• [TAREFAS]
A - Imprima, do texto sobre a cimeira da NATO, tudo desde "Gustavo Carneiro" até "o povo palestiniano.".
B - Segundo o texto sobre a cimeira da NATO, quem substituirá Jens Stoltenberg no cargo de Secretário-Geral a partir de Outubro?

• [EXCERTO DO TEXTO]
⁂

Da cimeira da NATO só virá mais militarismo e guerra. A paz não passa por ali

Gustavo Carneiro

Em vésperas de mais uma cimeira, a realizar em Washington de 9 a 11 de Julho, a Organização do Tratado do Atlântico Norte (NATO) confirma-se como a principal ameaça à paz e à segurança internacional: na agenda estão o prolongamento da estratégia de confrontação no plano mundial, a intensificação da corrida aos armamentos, a continuação do alargamento da NATO no Leste da Europa e a continuação e agravamento da guerra na Ucrânia, a ampliação da sua área de intervenção à Ásia-Pacífico, visando particularmente a China, ou o apoio da NATO a Israel, que massacra e oprime o povo palestiniano.

A NATO, instrumento da política externa norte-americana, é a principal responsável pela corrida aos armamentos

A cimeira, que começa daqui a alguns dias, anuncia desde já ao que vem. As últimas semanas, marcadas pelo afã preparatório da reunião magna deste bloco político-militar belicista, foram férteis em declarações reveladoras do ainda Secretário-Geral Jens Stoltenberg (que ao fim de uma década no cargo será substituído a partir de Outubro pelo ex-primeiro-ministro neerlandês Mark Rutte): o caminho «passa por mais armas para a Ucrânia»; «os gastos com defesa estão em trajetória ascendente em toda a aliança»; a China «tem de pagar» pelo seu posicionamento em prol da paz face à guerra na Ucrânia – foram apenas algumas delas, que deixam antever os objectivos da cimeira.

⁂

• [LISTAGEM DE DADOS]

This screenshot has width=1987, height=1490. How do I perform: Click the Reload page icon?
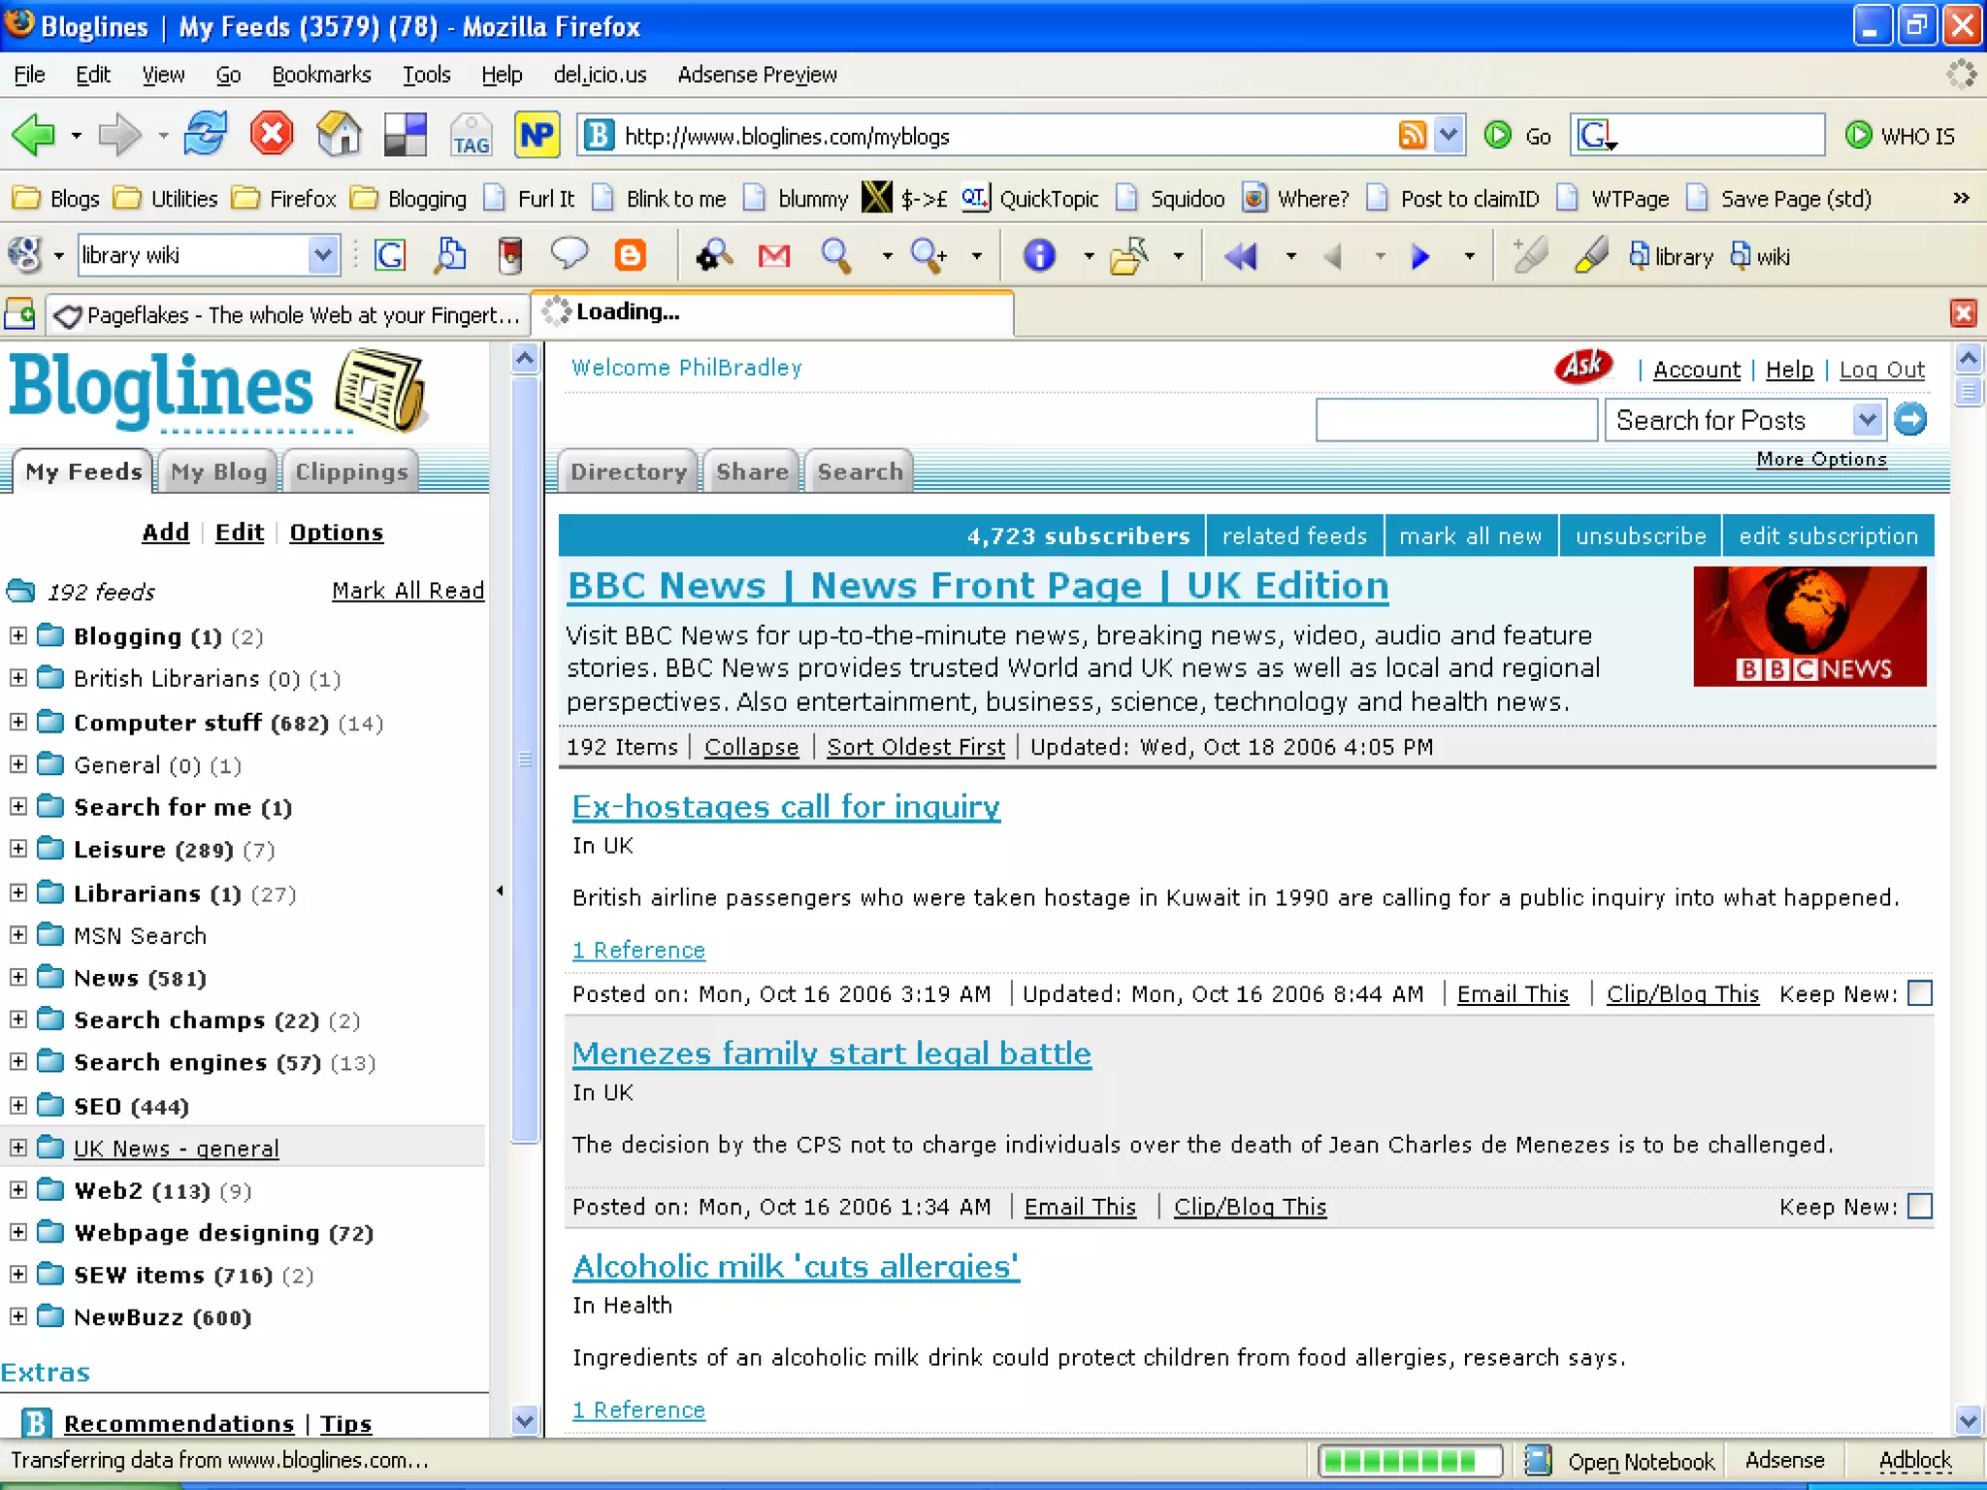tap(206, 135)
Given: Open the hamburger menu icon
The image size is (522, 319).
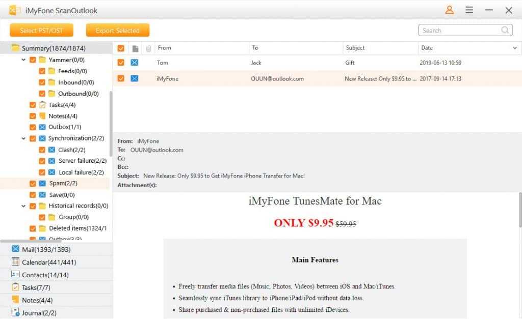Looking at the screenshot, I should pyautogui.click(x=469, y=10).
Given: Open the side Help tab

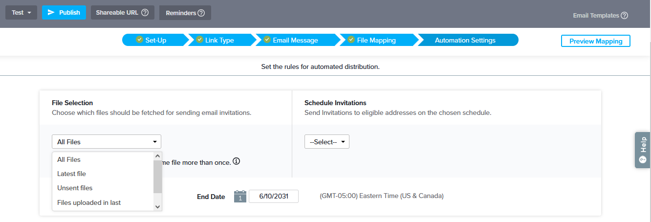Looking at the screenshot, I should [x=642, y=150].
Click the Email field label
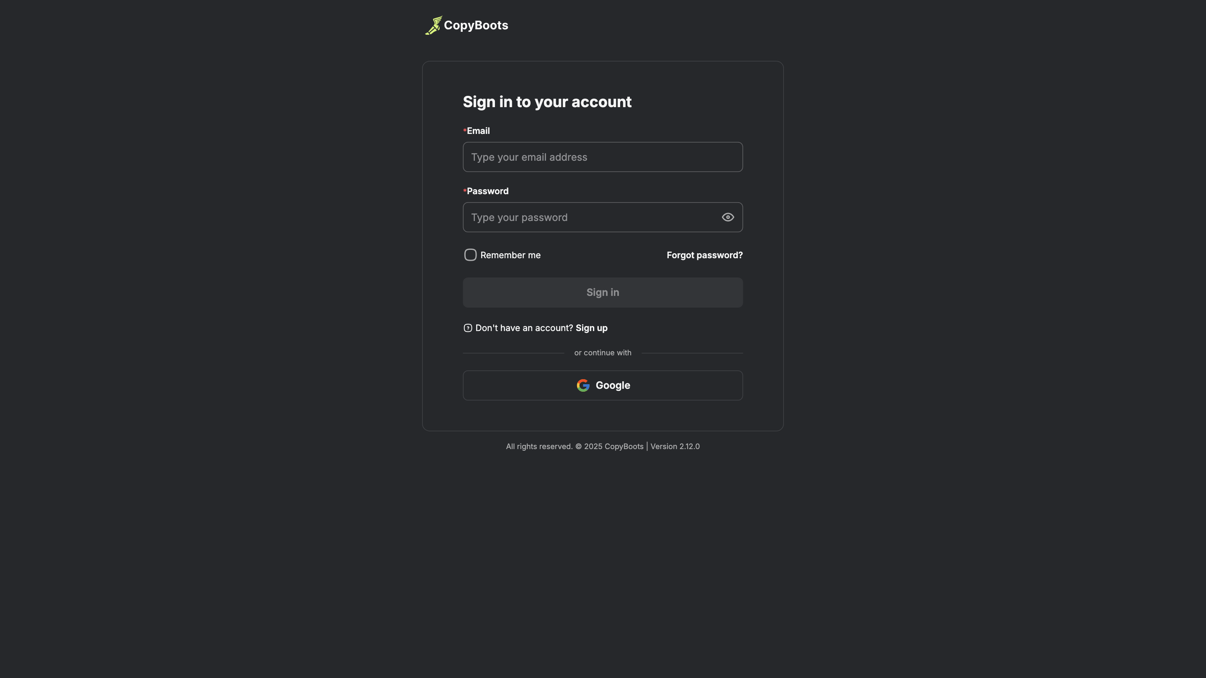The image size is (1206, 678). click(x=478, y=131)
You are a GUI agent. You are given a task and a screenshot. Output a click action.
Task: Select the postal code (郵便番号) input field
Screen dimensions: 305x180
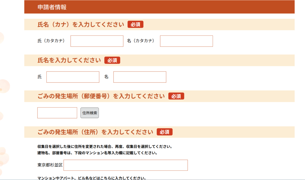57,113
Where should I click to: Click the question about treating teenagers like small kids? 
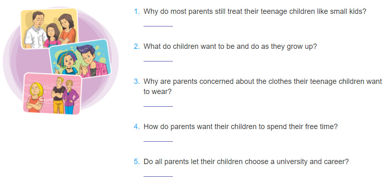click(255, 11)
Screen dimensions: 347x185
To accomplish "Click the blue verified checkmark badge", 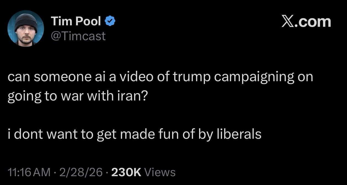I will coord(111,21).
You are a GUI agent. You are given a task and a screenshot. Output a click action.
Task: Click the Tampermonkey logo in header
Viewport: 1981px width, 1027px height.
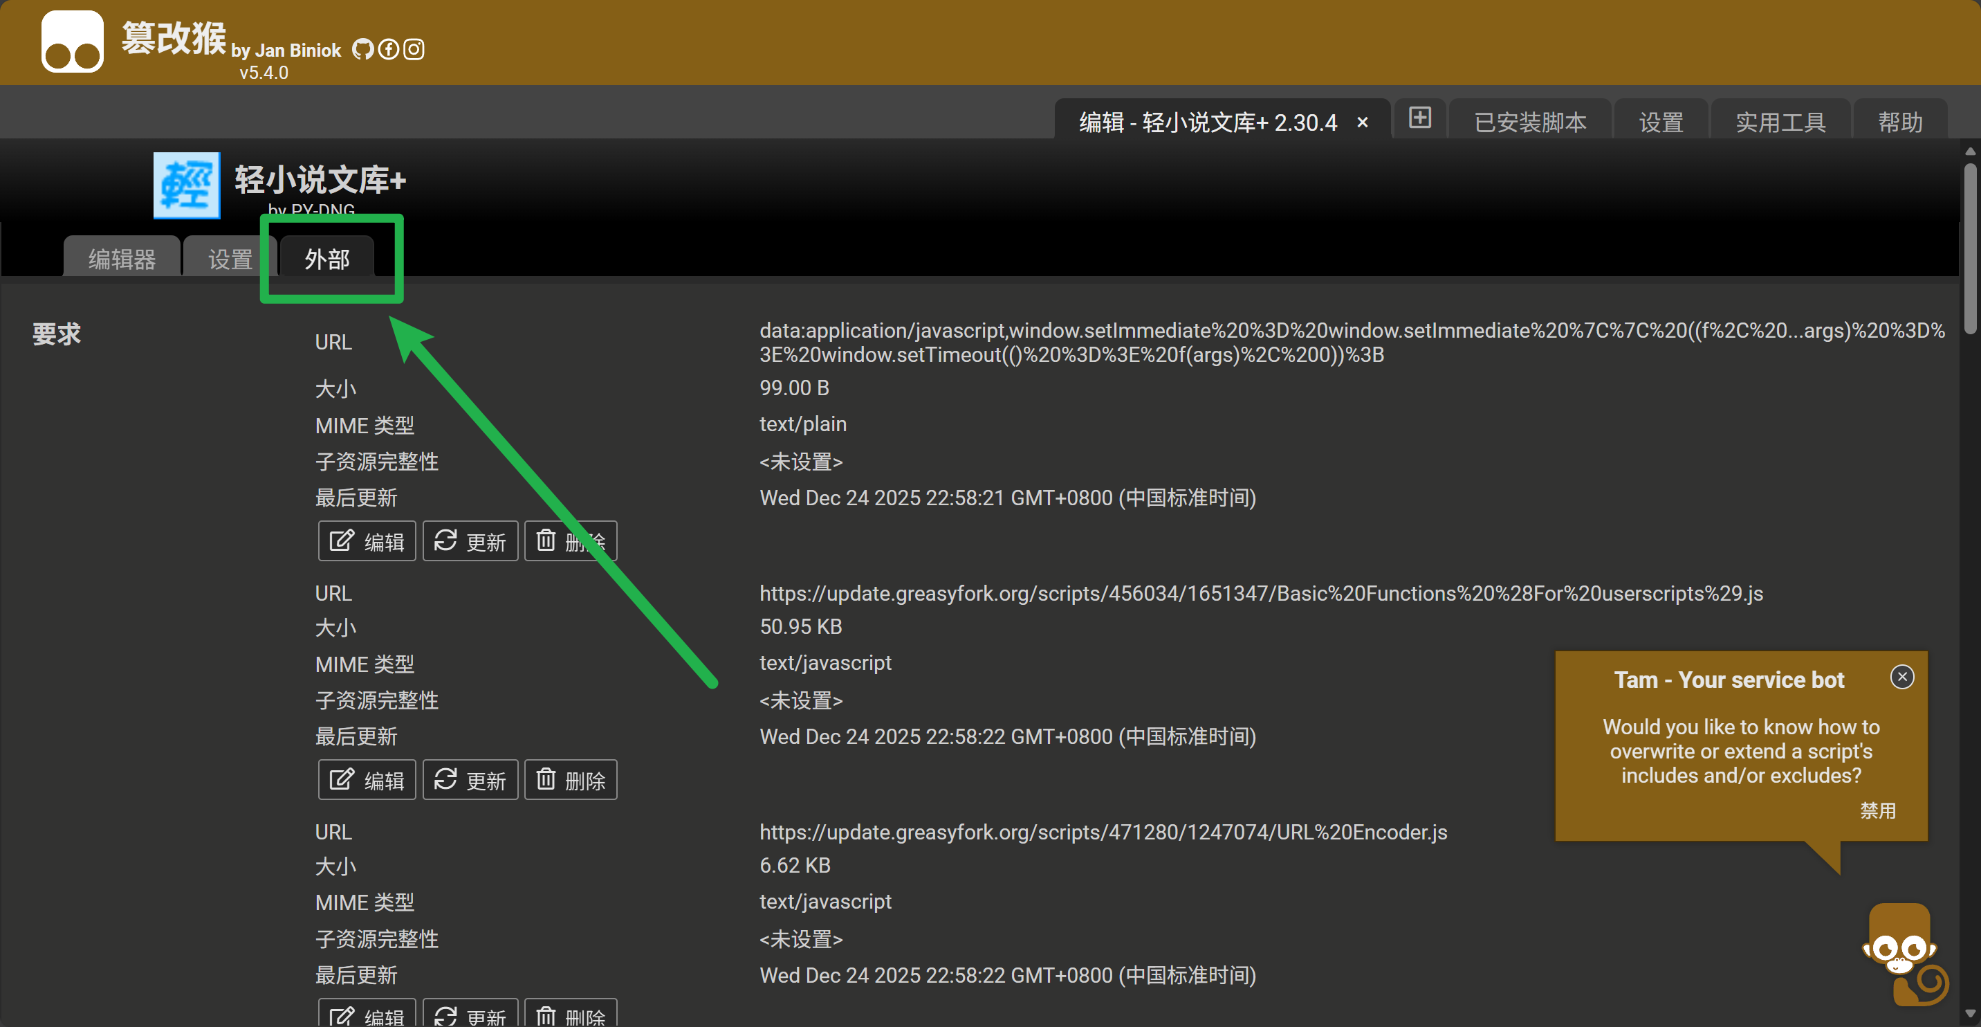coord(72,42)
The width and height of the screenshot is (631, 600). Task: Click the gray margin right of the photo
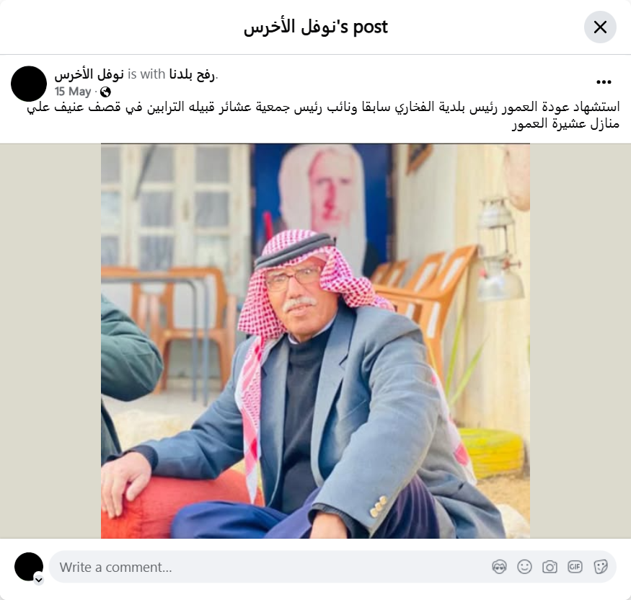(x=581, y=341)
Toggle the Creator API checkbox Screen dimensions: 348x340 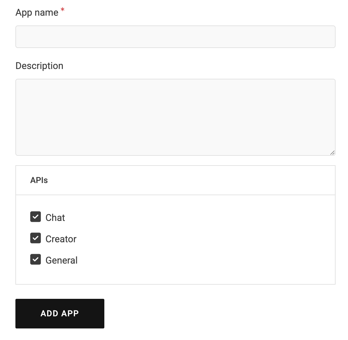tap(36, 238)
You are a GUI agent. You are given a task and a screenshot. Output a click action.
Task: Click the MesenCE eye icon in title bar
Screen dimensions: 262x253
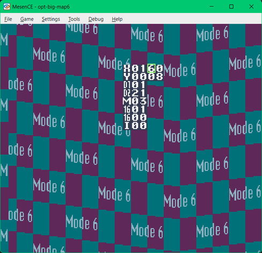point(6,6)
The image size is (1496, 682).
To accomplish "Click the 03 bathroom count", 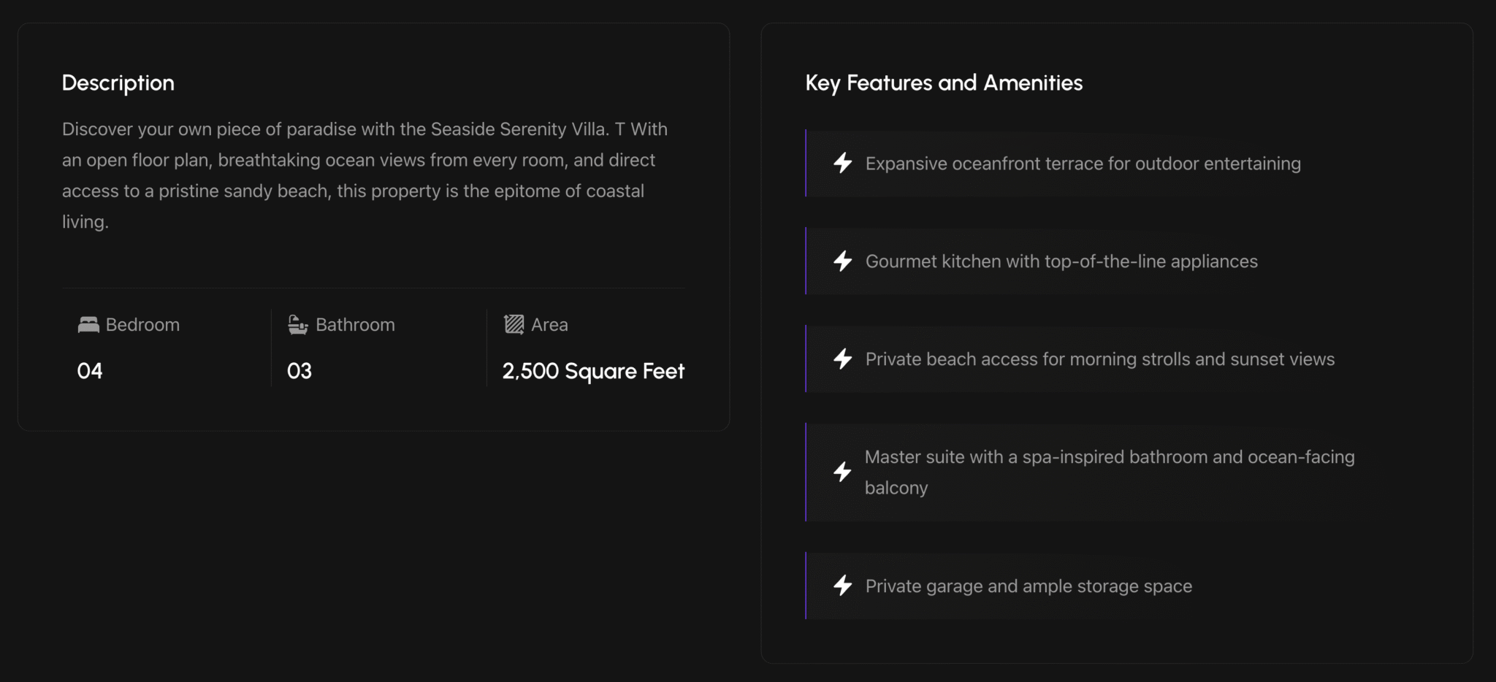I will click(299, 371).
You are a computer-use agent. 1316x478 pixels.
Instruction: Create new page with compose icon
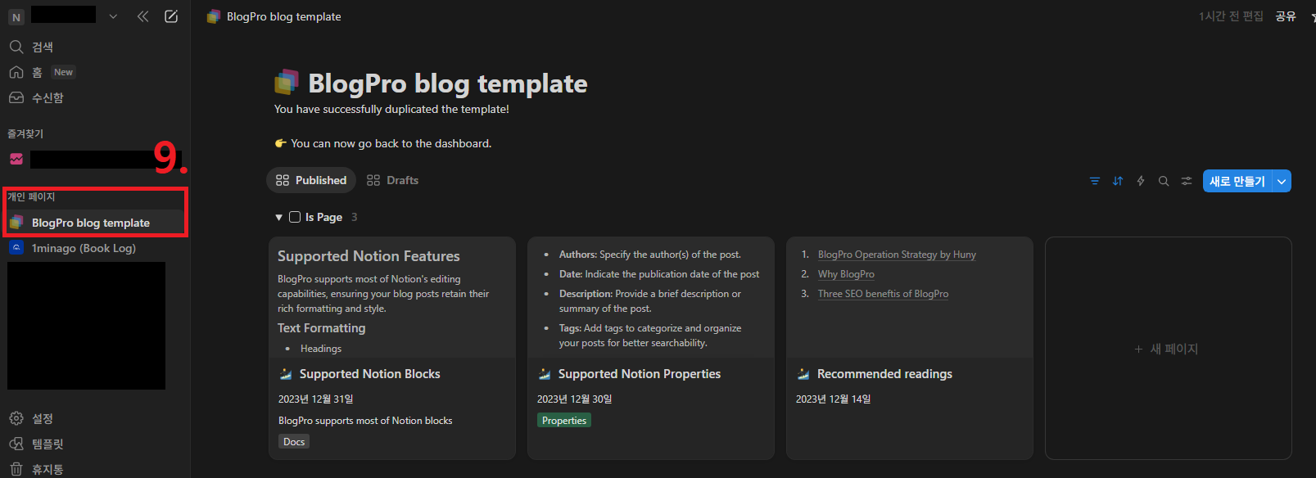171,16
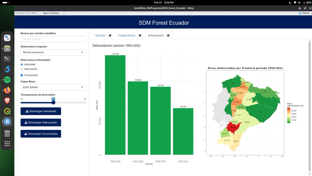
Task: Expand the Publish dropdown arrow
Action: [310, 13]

⁂

• [RESPOSTAS COMPLETAS]
A -
Gustavo Carneiro

Em vésperas de mais uma cimeira, a realizar em Washington de 9 a 11 de Julho, a Organização do Tratado do Atlântico Norte (NATO) confirma-se como a principal ameaça à paz e à segurança internacional: na agenda estão o prolongamento da estratégia de confrontação no plano mundial, a intensificação da corrida aos armamentos, a continuação do alargamento da NATO no Leste da Europa e a continuação e agravamento da guerra na Ucrânia, a ampliação da sua área de intervenção à Ásia-Pacífico, visando particularmente a China, ou o apoio da NATO a Israel, que massacra e oprime o povo palestiniano.

B - O ex-primeiro-ministro neerlandês Mark Rutte.